- Opening Delimiter -

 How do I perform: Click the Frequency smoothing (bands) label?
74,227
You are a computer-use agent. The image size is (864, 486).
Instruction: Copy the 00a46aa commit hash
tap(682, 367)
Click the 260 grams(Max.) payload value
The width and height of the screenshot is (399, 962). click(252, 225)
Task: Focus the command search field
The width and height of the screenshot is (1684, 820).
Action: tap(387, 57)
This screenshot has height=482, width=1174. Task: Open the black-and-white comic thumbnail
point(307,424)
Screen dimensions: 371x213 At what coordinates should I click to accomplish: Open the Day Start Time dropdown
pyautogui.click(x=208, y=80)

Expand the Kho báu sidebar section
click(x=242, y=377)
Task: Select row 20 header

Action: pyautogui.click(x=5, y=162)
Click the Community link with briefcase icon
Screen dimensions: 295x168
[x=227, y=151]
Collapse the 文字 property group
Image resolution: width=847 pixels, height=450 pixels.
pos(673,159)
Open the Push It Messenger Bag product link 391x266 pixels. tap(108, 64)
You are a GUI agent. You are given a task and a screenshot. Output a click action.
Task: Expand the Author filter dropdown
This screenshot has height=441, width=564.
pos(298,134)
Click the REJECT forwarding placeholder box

- Closing Delimiter -

[What is required]
All records are to be retyped precisely.

[The answer]
 How do I perform: Click the Frequency smoothing (bands) label?
74,227
You are a computer-use agent. The image size is (864, 486).
Instruction: Copy the 00a46aa commit hash
tap(682, 367)
Click the 260 grams(Max.) payload value
The width and height of the screenshot is (399, 962). click(252, 225)
Task: Focus the command search field
The width and height of the screenshot is (1684, 820).
Action: tap(387, 57)
This screenshot has height=482, width=1174. Task: Open the black-and-white comic thumbnail
point(307,424)
Screen dimensions: 371x213 At what coordinates should I click to accomplish: Open the Day Start Time dropdown
pyautogui.click(x=208, y=80)

Expand the Kho báu sidebar section
click(x=242, y=377)
Task: Select row 20 header

Action: pyautogui.click(x=5, y=162)
Click the Community link with briefcase icon
Screen dimensions: 295x168
[x=227, y=151]
Collapse the 文字 property group
Image resolution: width=847 pixels, height=450 pixels.
pos(673,159)
Open the Push It Messenger Bag product link 391x266 pixels. tap(108, 64)
You are a GUI agent. You are given a task and a screenshot. Output a click action.
Task: Expand the Author filter dropdown
This screenshot has height=441, width=564.
pos(298,134)
Click the REJECT forwarding placeholder box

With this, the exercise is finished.